The Keney brothers were especially close and had a good reputation in Hartford. They not only ran the grocery business together, they lived together, even after Walter married and moved into a house on Main Street. The brothers were highly regarded for their keen business sense and honest dealings. When Walter died in 1889, his obituary was reprinted in the New York Times, which reported that H&W Keney was the oldest business in the city and had never had a lawsuit brought against it.
Rebecca Turner Keney died in 1848 and her sons lived another five decades, with Walter's death coming in 1889 and Henry living until 1894. Henry's will included the donation of this land for the creation of Keney Park, along with a number of donations to charities. The site of the grocery store and the family home was set aside for the construction of a tower in memory of their mother.

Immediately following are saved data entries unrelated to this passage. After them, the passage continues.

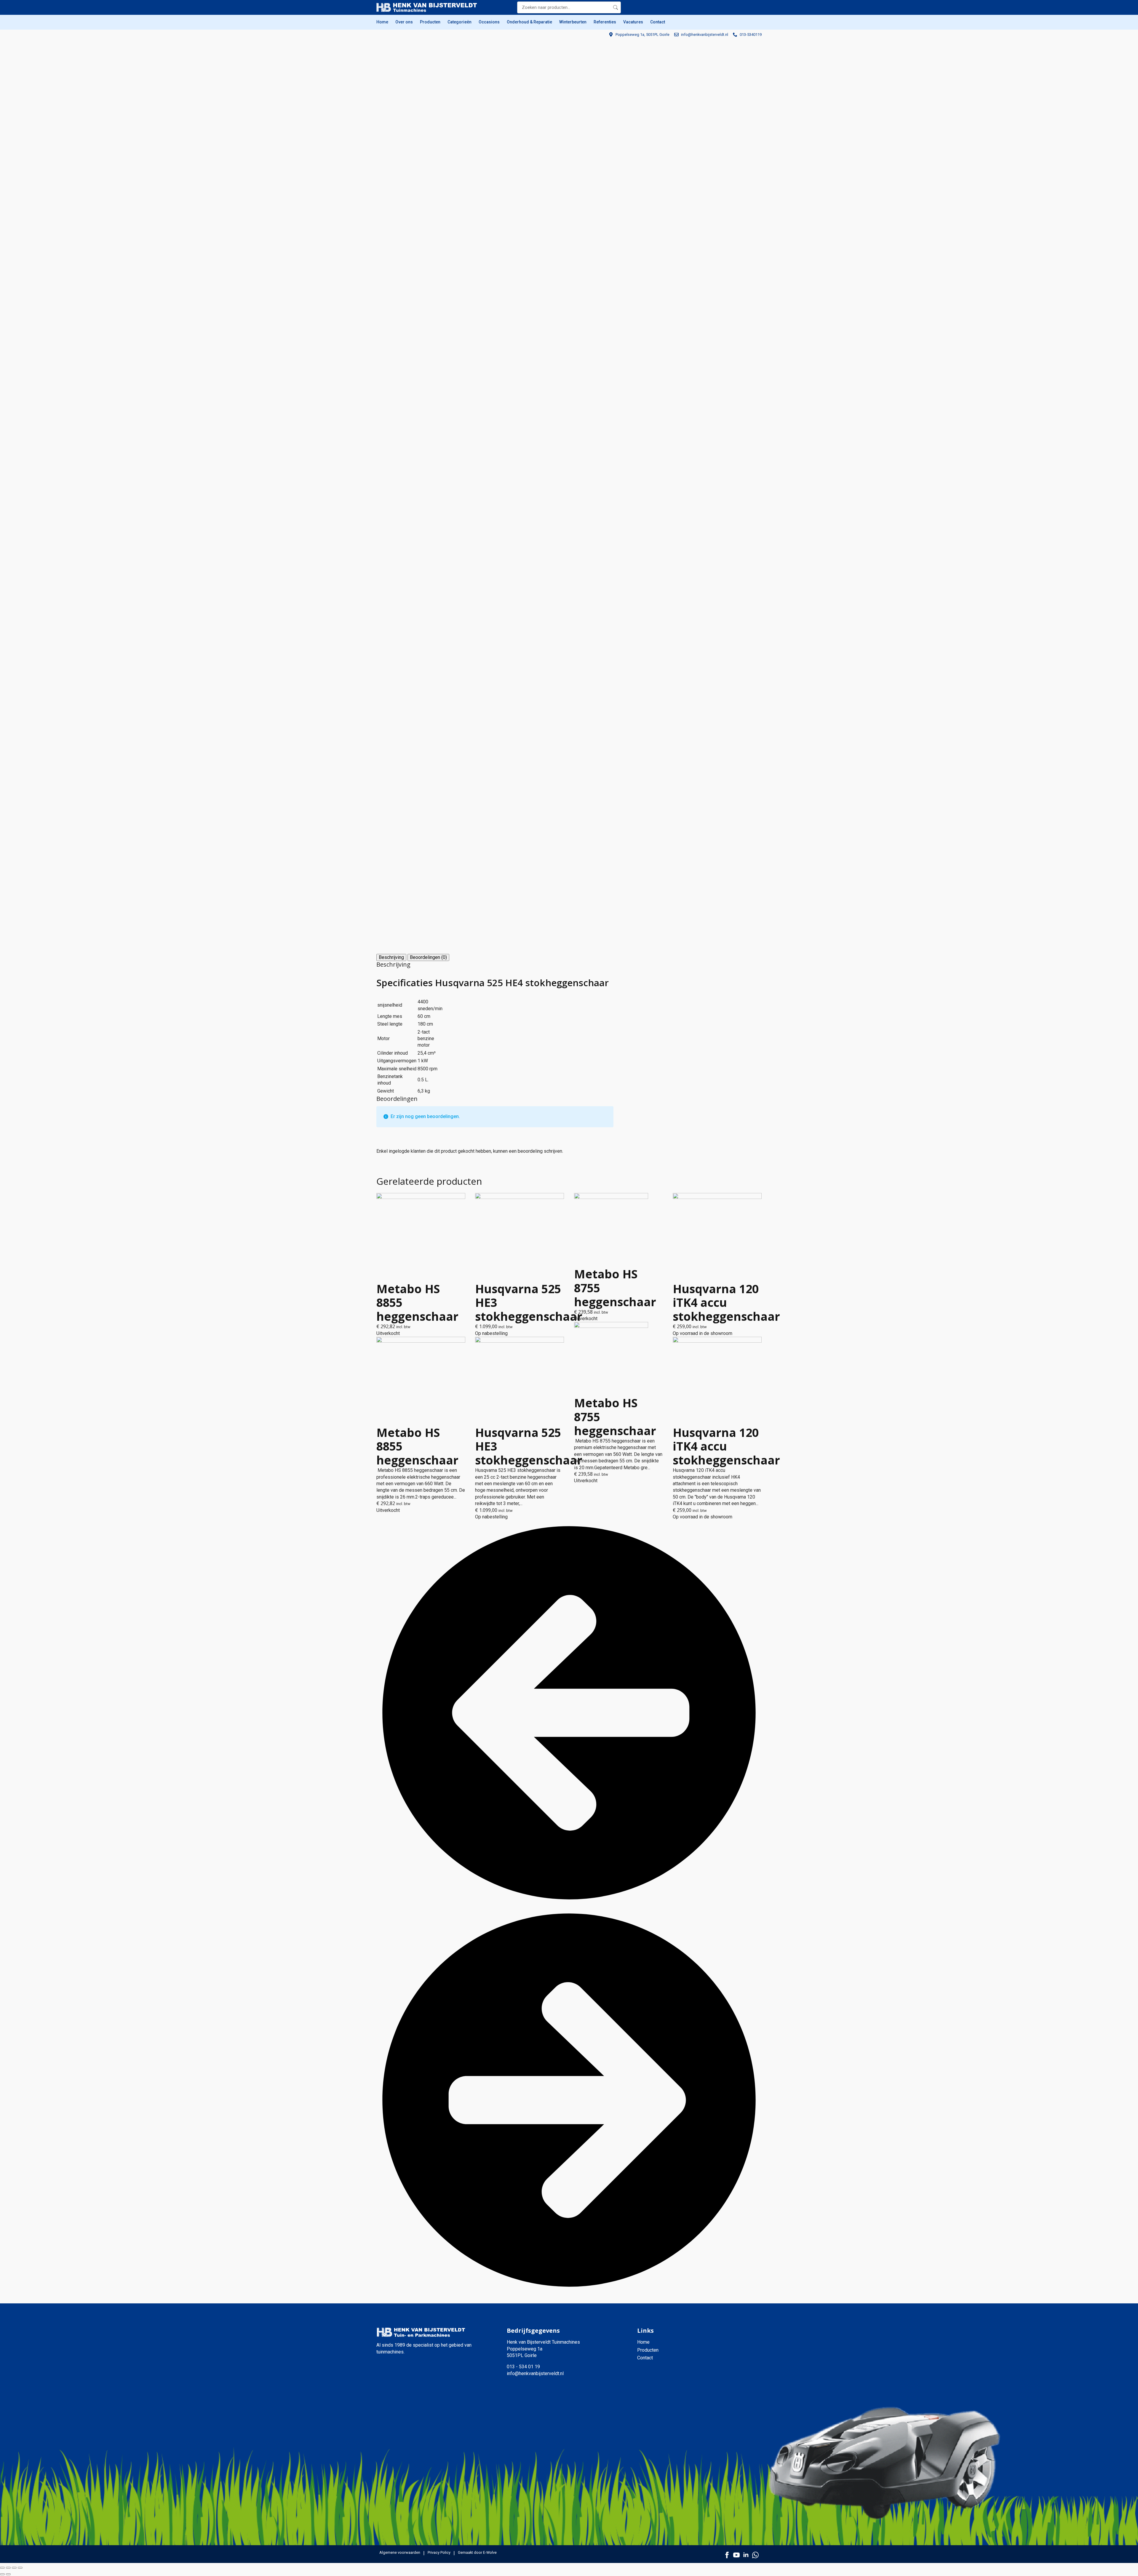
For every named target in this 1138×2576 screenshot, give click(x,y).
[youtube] (736, 2555)
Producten (430, 22)
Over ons (404, 22)
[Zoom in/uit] (2, 2568)
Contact (657, 22)
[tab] (391, 957)
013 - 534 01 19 (523, 2366)
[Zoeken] (615, 7)
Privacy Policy (439, 2552)
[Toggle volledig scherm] (8, 2568)
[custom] (755, 2555)
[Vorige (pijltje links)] (2, 2574)
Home (382, 22)
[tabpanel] (494, 1028)
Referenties (605, 22)
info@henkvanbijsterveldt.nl (535, 2373)
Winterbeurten (572, 22)
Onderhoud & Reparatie (529, 22)
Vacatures (633, 22)
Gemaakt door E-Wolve (477, 2552)
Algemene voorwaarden (399, 2552)
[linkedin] (746, 2555)
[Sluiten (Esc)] (20, 2568)
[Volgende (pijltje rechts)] (8, 2574)
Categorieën (459, 22)
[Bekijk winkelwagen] (756, 7)
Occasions (489, 22)
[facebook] (727, 2555)
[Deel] (14, 2568)
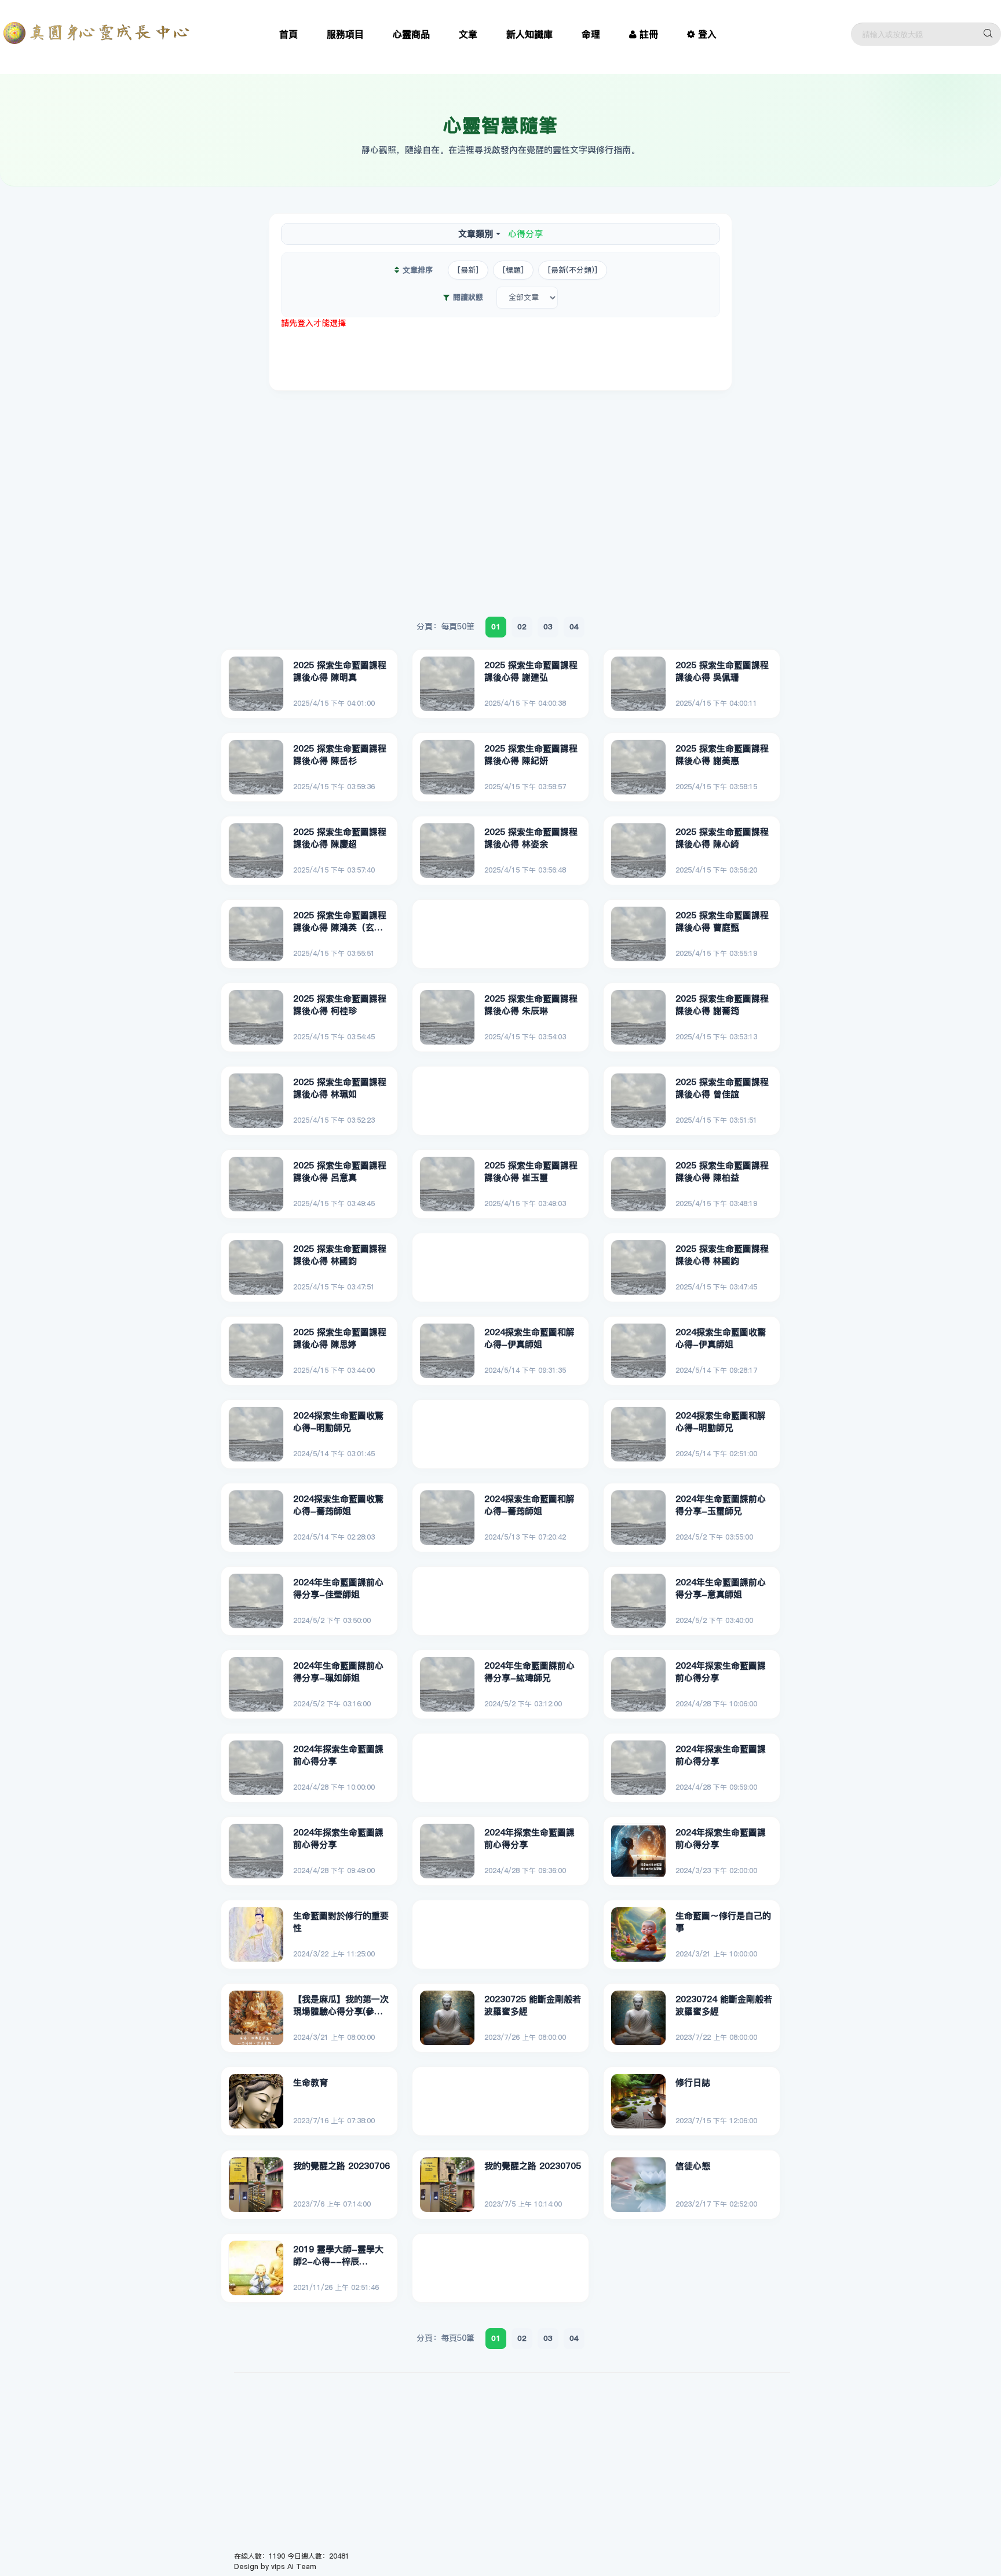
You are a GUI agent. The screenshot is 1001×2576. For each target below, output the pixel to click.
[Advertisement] (500, 355)
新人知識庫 (529, 34)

Trustees of the Keney estate chose architect Charles C. Haight to design the memorial tower. Haight was well-known as the designer of several buildings on Yale's Old Campus. The tower was built in the Collegiate Gothic style, which was a specialty of Haight. Inside the tower is a plaque that reads: This tower, erected to the memory of my mother, is designed to preserve from other occupancy the ground sacred to me as her home and to stand in perpetual honor to the wisdom, goodness and womanly nobility of her to whose guidance I owe my success in life and its chief joy.--Henry Keney The tower is unique in that it is dedicated to a woman whose primary accomplishment in life is that she was a good mother.
The trustees of the Keney family deeded the tower and the park to the city of Hartford in 1924 and it was listed on the National Register of Historic Places in 1978. By the 1990s, the grounds surrounding the tower were overgrown and the tower itself had been defaced with graffiti. The city undertook a restoration of the tower, including replacing the gold leaf on the clock face.